Behavioral Cloning


Behavioral Cloning Project

The goals / steps of this project are the following:


Rubric Points

Here I will consider the rubric points individually and describe how I addressed each point in my implementation.


Files Submitted & Code Quality

1. Submission includes all required files and can be used to run the simulator in autonomous mode

My project includes the following files:

2. Submission includes functional code

Using the Udacity provided simulator and my drive.py file, the car can be driven autonomously around the track by executing

python drive.py model.h5

3. Submission code is usable and readable

The code has been separated for clarity.

Model Architecture

1. Models Experimented

In this case, I needed a regression network that outputs a unique output, the steering angle.

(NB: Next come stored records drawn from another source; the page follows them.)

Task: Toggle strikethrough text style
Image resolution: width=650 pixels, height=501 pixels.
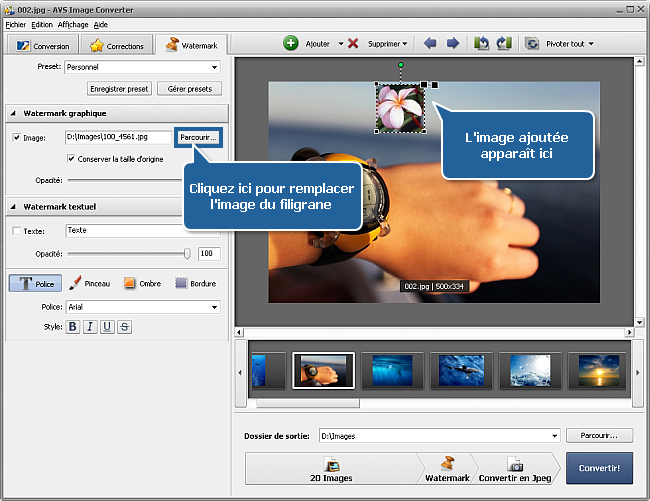Action: click(125, 327)
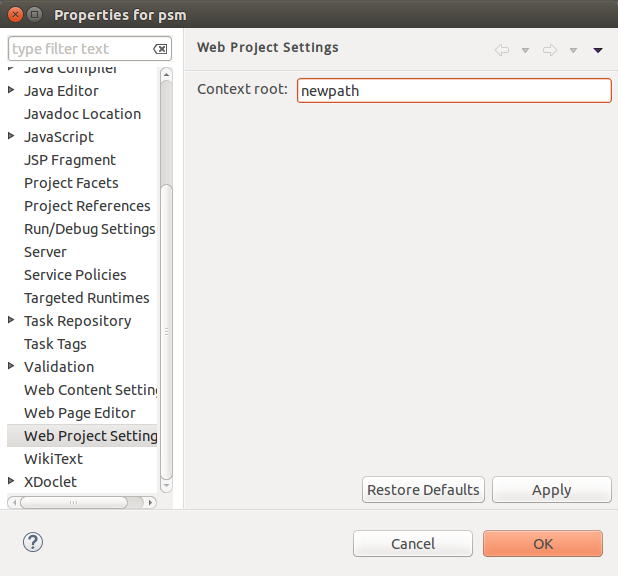Clear the filter text with eraser icon

(160, 49)

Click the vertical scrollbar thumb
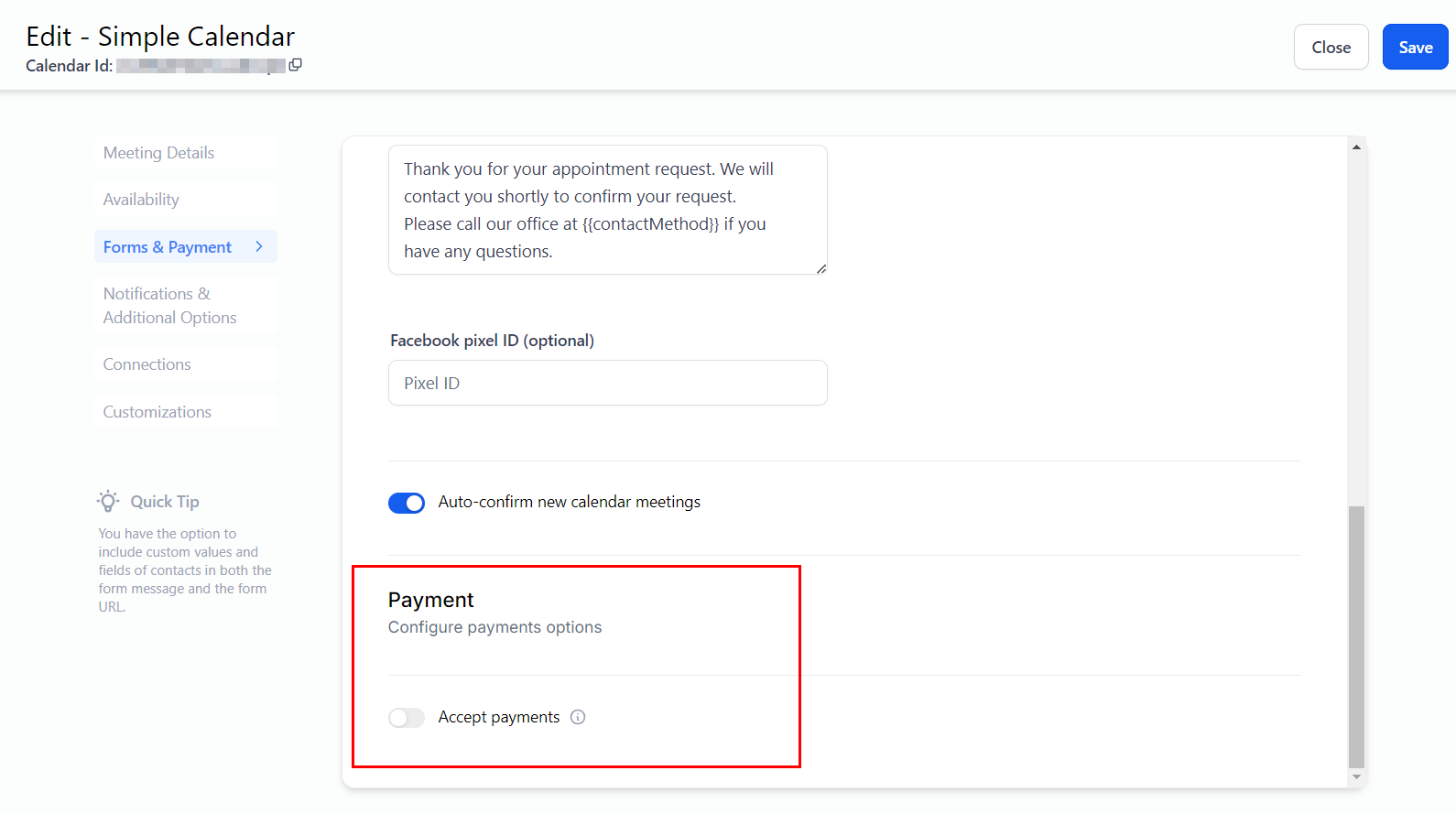pyautogui.click(x=1356, y=636)
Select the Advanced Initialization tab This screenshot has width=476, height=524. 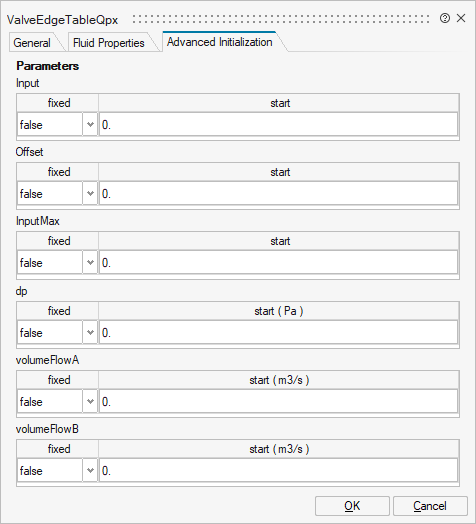click(220, 42)
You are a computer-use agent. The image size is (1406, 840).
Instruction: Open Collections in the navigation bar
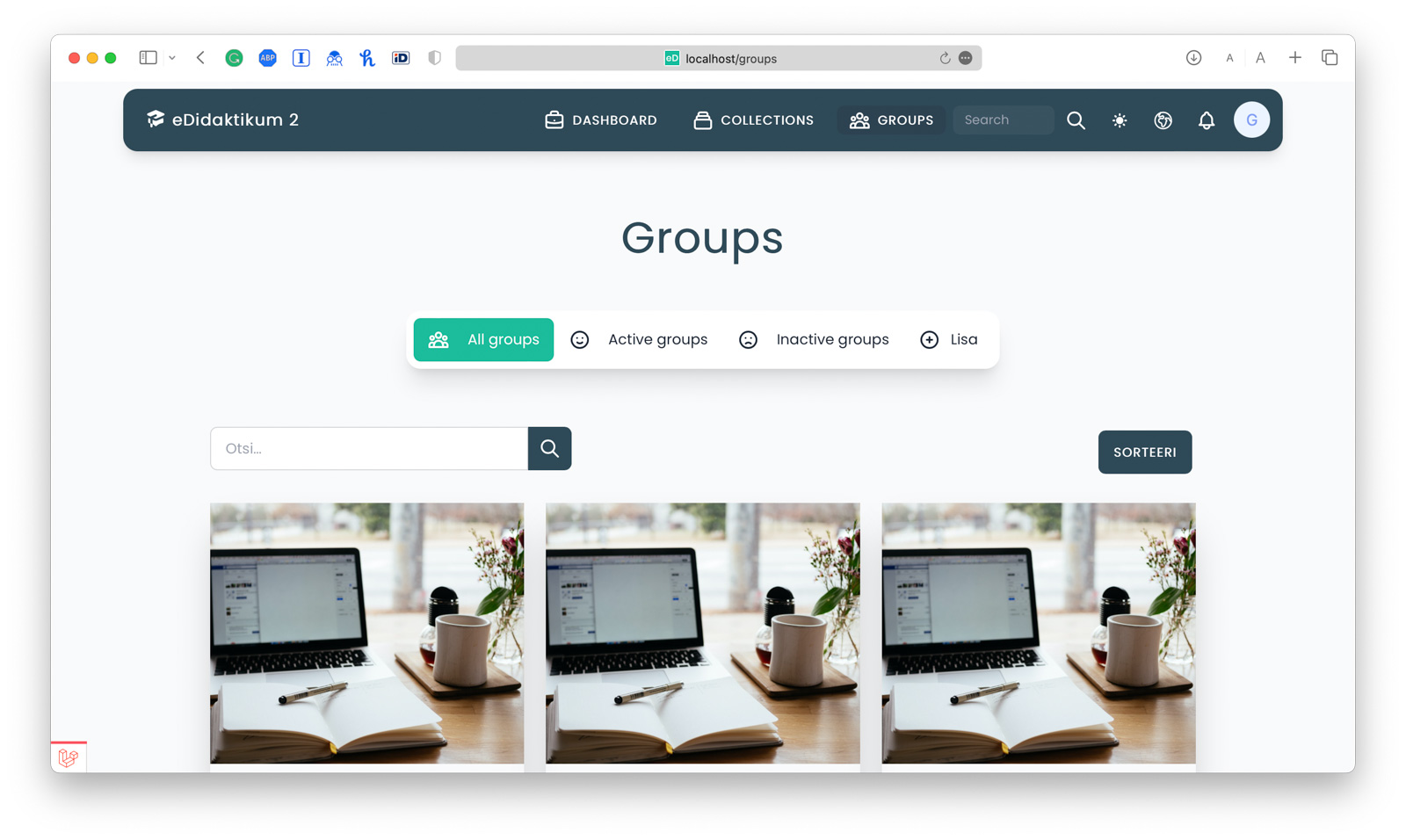(754, 120)
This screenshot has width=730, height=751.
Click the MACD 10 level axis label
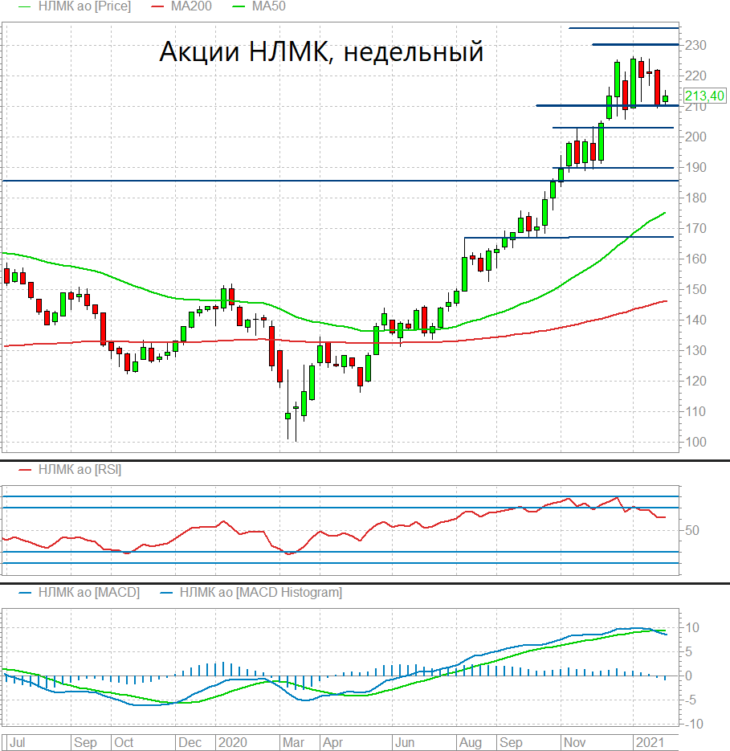click(x=692, y=627)
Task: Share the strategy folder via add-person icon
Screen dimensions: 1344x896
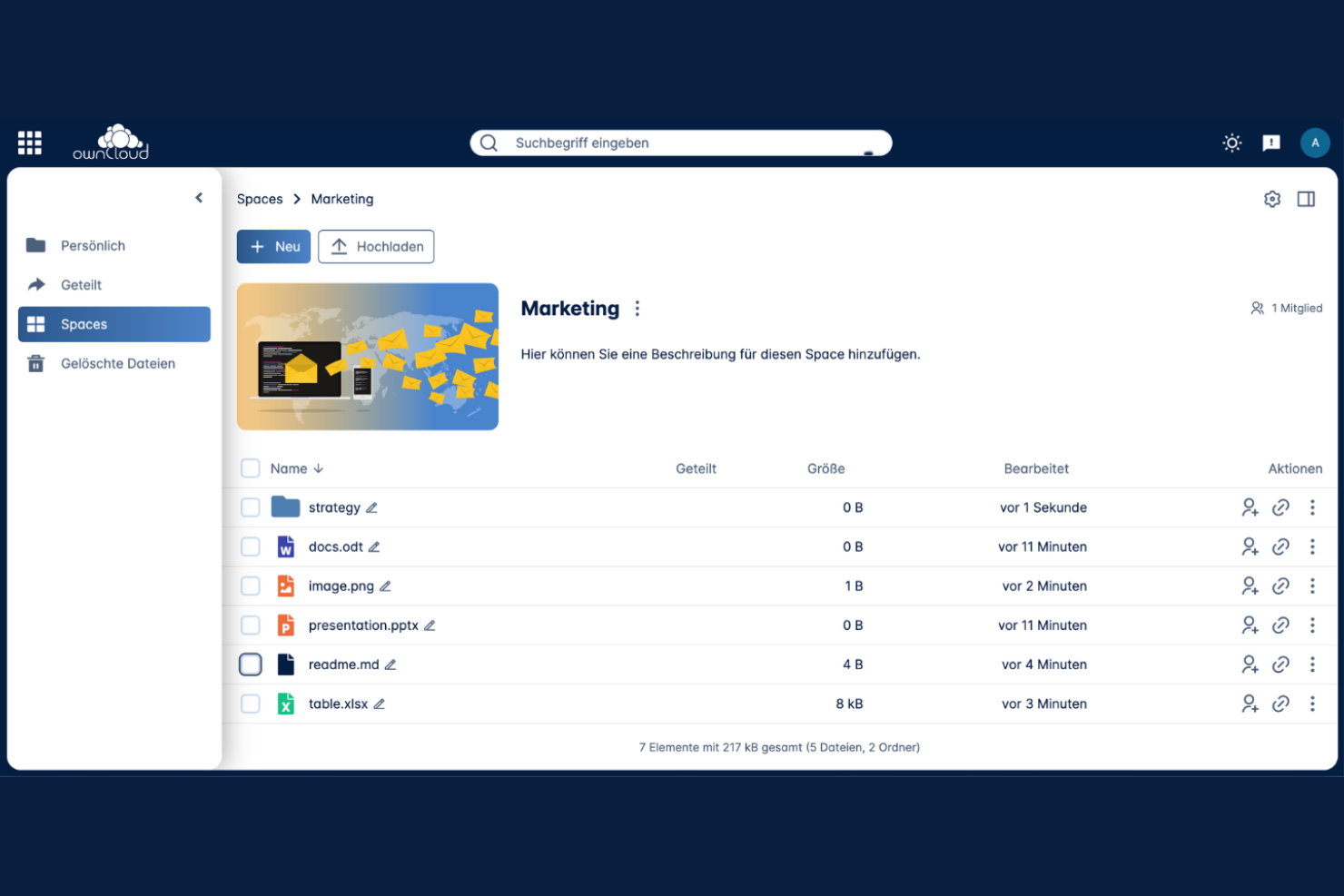Action: tap(1250, 507)

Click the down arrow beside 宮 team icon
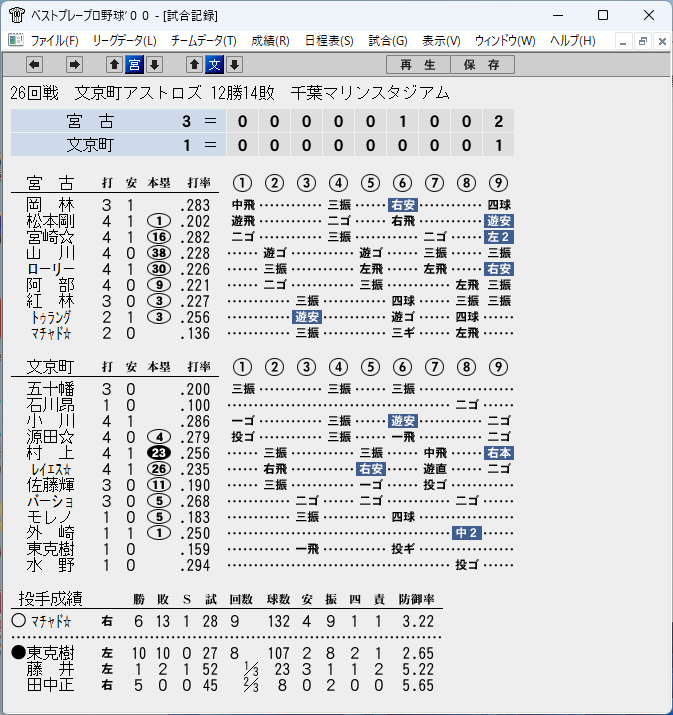155,65
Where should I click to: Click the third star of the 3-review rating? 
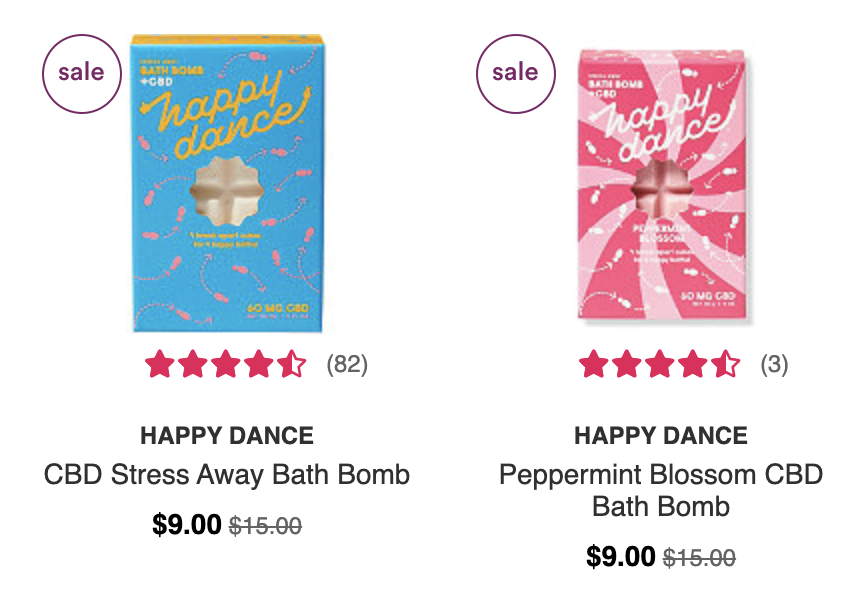pyautogui.click(x=660, y=364)
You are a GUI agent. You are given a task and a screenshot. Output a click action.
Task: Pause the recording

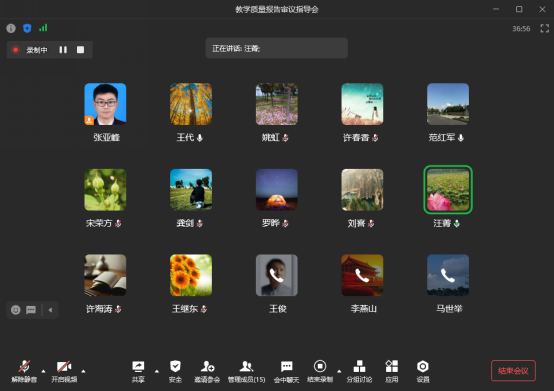point(63,50)
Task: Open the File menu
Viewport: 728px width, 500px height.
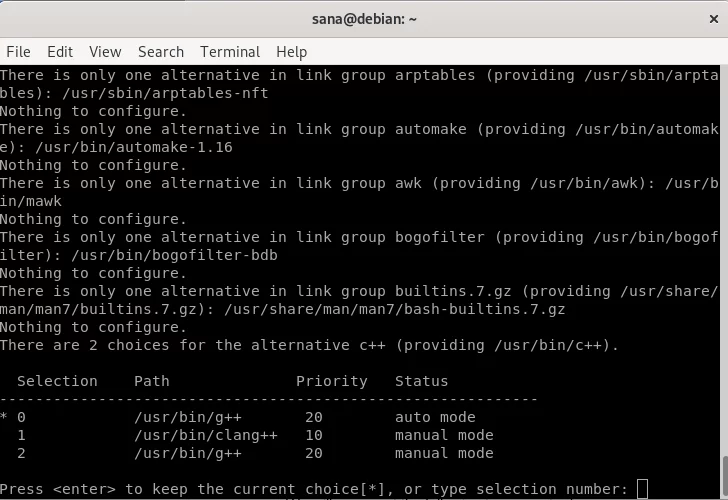Action: pyautogui.click(x=19, y=52)
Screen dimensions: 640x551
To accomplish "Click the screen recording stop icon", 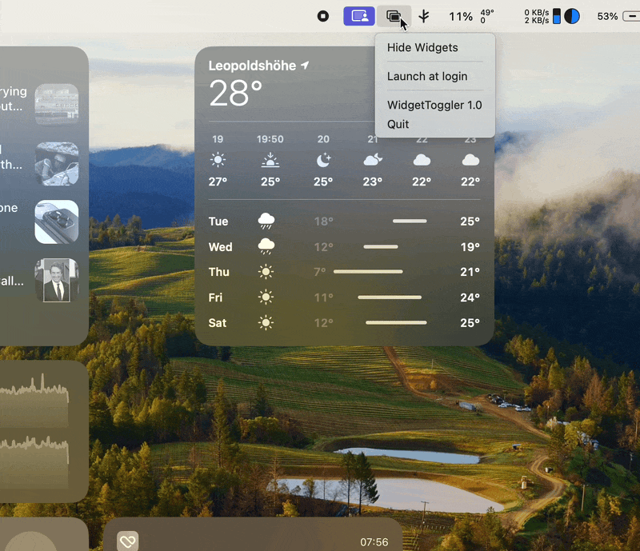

This result is then used to steer the car.

I have been really impressed by the work Nvidia has been doing using convolutional neural network to teach a car how to drive by itself by copying the driving habits of a human driver as described in this paper.

The Nvidia model consists of a convolution neural network with 3x3 filter sizes and depths between 24 and 64.

alt text

On the other hand, George Hotz and his company Comma.ai have achieved groundbreaking results before releasing the architecture of their CovNet. I tested their model as well.

alt text

We can note that the Comma.ai model trains 10 times more parameters compared to the one used by Nvidia.

2. Attempts to reduce overfitting in the model

Both models contain dropout layers in order to reduce overfitting.

The model was trained and validated on different data sets to ensure that the model was not overfitting. In that case, it doesn’t make sense to keep a set of the data dedicated for testing. The model was tested by running it through the simulator and ensuring that the vehicle could stay on the track.

3. Model parameter tuning

Both model used an adam optimizer, so the learning rate was not tuned manually.

Training Strategy

1. Appropriate training data

At first, I drove the car with the arrows of the keyboard. This creates very unevenly distributed data which can’t be, I believe, further from the reality. I rapidly changed to driving the car with my trackpad which turned out to provide very smooth steering angles.

I drove the car in the center of the road as accurately as possible for 2 laps. I also added some recovery data, recordings where the car happen to be on the side of the road and steer back to the center of the road. I found that process tricky because the by doing so, the car can learn from bad data.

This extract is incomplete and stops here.